EXERCISE DESCRIPTION
Update everything from the start of the listing down to the line containing "Looking at the" by replacing "purple" with "violet" and keeping all else unchanged. Leave the pictures out of your answer.

PROVIDED DATA
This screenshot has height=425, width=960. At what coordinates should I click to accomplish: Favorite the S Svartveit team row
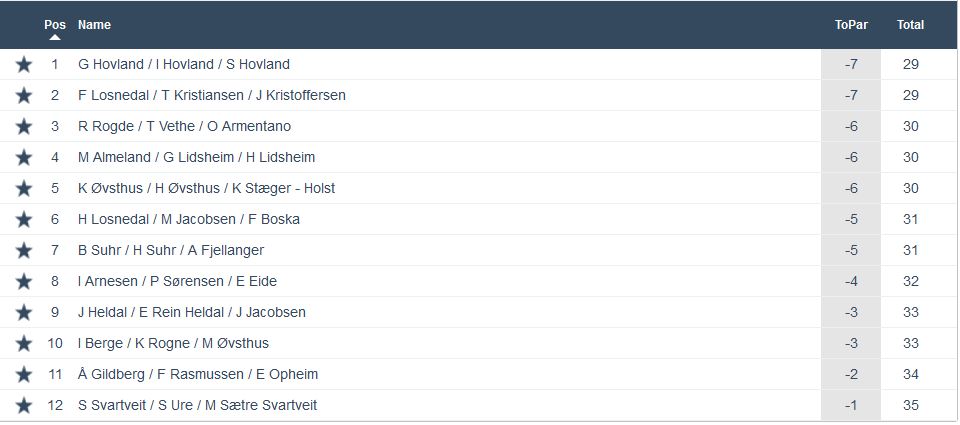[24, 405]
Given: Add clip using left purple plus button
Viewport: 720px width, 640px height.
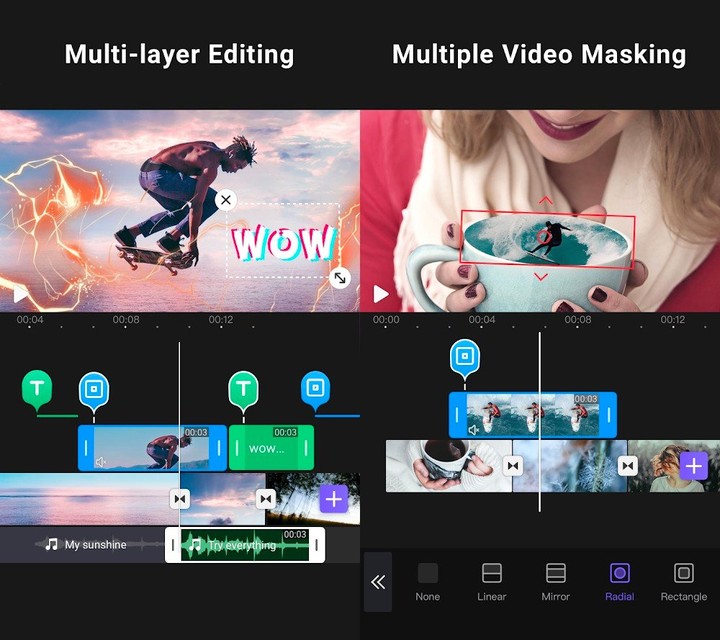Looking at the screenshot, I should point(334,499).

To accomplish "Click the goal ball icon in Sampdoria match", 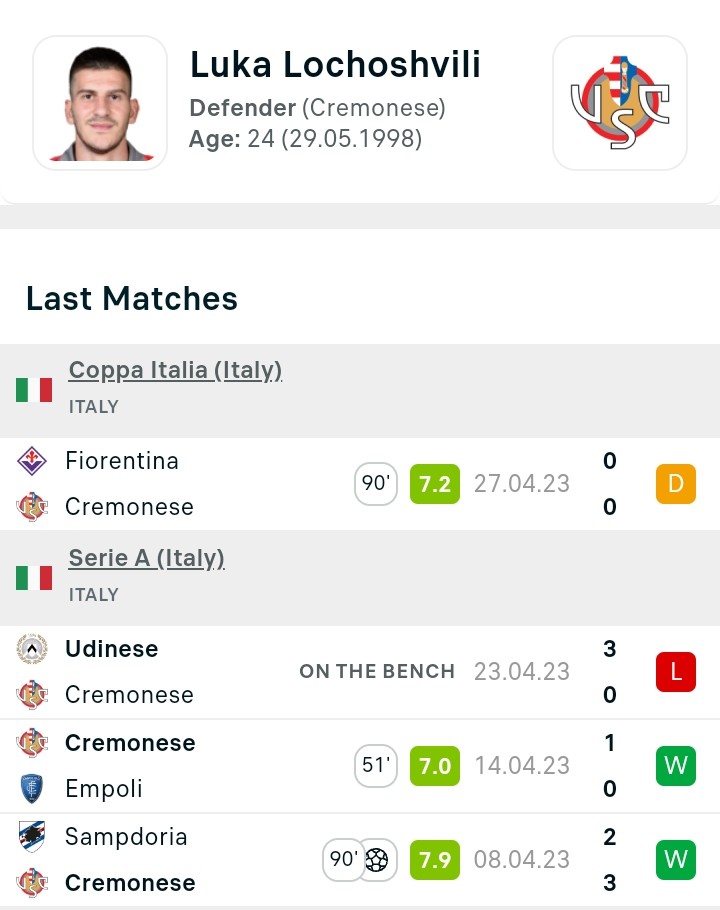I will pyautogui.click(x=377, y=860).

OUTPUT FOR THIS TASK
This screenshot has height=425, width=960. At what coordinates should I click to accomplish: Favorite the S Svartveit team row
[24, 405]
Given: Add clip using left violet plus button
Viewport: 720px width, 640px height.
Looking at the screenshot, I should point(334,499).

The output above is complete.